You could write all this manually with ClusterSharding.start yourself. The wrapper exists to:

  • Save you the boilerplate.
  • Auto-send wake-up messages on init so daemons materialize eagerly.
  • Subscribe to LeaderChanged / MemberRemoved and re-send wake-ups, ensuring daemons that should be running actually are.
  • Provide the livenessIntervalMs safety net.
ShardedDaemonProcess.init(system, cluster, {
name: 'reconciler',
numDaemons: 8,
behaviorFor: (i) => Props.create(() => new Reconciler(i)),
livenessIntervalMs: 30_000, // default — pings each index every 30s
});

Periodically (default every 30 s), the wrapper sends a synthetic “wake-up” to every index. If a daemon for some index was unexpectedly stopped (a node leaving + a brief partition just at the wrong moment), the wake-up causes the sharding machinery to re-spawn it on a current up-member.

This is belt-and-braces — most failover is handled by sharding’s own cluster-event subscriptions. The liveness ping covers the edge case where an event was missed.

Set to 0 to disable.
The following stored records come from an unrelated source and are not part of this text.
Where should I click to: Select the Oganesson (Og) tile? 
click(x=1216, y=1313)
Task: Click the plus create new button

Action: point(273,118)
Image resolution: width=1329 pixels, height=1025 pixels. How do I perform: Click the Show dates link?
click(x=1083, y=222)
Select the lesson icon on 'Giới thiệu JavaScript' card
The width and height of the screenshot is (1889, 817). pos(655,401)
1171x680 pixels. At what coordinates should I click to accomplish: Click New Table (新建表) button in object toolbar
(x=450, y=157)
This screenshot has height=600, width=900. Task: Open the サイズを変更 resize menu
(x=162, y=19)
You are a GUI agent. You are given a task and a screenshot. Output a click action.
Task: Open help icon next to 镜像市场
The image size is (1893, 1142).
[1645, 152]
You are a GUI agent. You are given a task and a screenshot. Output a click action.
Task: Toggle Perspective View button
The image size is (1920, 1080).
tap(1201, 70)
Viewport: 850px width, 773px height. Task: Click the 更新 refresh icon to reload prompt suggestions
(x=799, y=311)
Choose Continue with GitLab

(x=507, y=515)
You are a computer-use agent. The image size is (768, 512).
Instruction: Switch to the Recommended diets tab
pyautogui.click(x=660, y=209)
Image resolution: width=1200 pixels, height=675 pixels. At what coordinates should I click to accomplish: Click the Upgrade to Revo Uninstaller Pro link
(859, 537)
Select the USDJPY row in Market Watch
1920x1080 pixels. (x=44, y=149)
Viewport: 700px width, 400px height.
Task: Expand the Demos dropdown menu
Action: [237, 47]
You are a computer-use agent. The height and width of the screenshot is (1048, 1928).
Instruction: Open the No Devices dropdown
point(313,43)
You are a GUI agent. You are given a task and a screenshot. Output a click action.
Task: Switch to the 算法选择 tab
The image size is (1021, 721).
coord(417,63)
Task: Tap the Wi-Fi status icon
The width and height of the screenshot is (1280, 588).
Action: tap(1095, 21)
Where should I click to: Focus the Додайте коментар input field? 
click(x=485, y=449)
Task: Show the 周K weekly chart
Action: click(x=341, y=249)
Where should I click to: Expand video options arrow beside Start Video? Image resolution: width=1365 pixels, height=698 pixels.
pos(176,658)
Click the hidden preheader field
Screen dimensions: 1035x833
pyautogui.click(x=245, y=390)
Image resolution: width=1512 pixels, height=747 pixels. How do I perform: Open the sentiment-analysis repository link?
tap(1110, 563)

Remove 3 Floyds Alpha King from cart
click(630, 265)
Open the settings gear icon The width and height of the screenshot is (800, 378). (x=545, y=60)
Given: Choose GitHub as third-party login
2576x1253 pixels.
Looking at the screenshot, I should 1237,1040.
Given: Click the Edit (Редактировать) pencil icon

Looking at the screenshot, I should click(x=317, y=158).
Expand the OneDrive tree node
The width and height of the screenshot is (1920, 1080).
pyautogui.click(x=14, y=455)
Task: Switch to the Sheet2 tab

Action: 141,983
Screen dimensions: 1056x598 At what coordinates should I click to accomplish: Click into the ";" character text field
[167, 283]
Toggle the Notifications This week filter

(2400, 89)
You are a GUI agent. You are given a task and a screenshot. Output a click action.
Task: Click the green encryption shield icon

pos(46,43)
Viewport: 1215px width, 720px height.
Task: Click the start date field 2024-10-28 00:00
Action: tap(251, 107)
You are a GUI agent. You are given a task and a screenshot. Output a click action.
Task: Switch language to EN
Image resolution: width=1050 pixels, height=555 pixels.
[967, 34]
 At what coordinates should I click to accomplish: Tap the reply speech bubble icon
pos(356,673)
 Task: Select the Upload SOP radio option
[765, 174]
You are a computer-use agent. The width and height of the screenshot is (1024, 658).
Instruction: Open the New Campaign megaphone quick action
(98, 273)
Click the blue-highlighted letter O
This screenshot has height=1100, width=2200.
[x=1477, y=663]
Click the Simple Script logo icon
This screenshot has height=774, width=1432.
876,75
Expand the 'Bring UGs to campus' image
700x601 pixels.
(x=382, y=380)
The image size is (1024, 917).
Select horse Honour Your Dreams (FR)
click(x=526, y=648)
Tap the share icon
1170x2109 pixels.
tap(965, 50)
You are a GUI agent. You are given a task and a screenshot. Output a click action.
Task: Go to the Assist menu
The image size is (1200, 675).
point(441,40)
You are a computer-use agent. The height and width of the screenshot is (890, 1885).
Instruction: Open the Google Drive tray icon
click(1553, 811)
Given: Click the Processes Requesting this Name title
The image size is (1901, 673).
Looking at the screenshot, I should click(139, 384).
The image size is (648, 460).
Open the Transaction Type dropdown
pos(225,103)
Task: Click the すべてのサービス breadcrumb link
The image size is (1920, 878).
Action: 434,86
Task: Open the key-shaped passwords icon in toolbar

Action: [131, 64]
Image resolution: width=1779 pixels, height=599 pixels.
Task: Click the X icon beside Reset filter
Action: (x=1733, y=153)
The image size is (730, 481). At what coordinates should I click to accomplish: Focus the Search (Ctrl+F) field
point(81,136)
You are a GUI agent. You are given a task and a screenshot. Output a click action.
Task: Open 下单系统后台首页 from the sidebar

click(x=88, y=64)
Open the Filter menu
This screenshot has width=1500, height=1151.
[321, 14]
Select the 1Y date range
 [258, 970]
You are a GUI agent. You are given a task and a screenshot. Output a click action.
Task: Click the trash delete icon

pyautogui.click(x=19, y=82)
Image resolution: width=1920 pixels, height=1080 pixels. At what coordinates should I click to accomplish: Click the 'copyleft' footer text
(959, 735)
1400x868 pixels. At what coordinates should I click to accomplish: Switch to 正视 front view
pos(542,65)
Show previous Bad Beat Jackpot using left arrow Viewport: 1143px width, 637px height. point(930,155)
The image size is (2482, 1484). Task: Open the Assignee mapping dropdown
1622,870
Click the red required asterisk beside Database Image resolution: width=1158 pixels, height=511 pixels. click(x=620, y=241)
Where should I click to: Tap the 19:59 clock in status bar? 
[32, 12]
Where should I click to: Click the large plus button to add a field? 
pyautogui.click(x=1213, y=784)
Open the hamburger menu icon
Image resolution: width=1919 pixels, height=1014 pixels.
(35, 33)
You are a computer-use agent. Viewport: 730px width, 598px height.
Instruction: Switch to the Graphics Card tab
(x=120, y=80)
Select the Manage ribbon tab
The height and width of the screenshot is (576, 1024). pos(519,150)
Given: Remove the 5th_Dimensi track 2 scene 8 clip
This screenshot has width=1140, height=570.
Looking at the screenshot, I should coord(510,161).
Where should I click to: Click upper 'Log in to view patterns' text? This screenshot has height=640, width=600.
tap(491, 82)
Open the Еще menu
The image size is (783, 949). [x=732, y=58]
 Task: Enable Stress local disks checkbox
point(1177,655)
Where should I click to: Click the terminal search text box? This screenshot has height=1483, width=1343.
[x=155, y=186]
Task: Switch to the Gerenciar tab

Useful in tests where you control the cluster events deterministically.

interface ShardedDaemonProcessSettings<T> {
name: string; // unique daemon-set identifier
numDaemons: number; // total daemons across the cluster
behaviorFor: (i: number) => Props<T>;
role?: string; // restrict to specific nodes
livenessIntervalMs?: number; // safety-net ping cadence; default 30s
}
FieldWhat
nameA unique daemon-set name. Two init calls with the same name conflict.
numDaemonsHow many daemons to run. Fixed at init; can’t change without restart.
behaviorFor(i)Returns Props for daemon i. Use i to differentiate per-index logic.
roleOnly nodes carrying this role host daemons (passed through to sharding).
livenessIntervalMsSafety-net ping cadence; default 30s.

Three good fits:

  1. Partitioned background workN reconciliation jobs each owning a slice of IDs. Modulo or hash to assign work to daemon index.
  2. Distributed schedulers — a per-timezone scheduler, a per-region quota-replenisher. Each daemon’s index maps to its scope.
  3. Stream-processing groups — when integrating with Kafka / broker actors, each daemon can be one consumer-group member.
ToolWhat
ClusterSingletonExactly 1 actor cluster-wide.
ShardedDaemonProcessExactly N indexed actors, distributed.
ClusterShardingOne actor per key (potentially infinite).
ClusterRouterRoute messages across pre-existing actors on every node.

The “right tool by cardinality”: 1 → singleton, fixed N → daemon-process, many (one per business entity) → sharding, “every node” → cluster router.

The ShardedDaemonProcess API reference covers the full surface.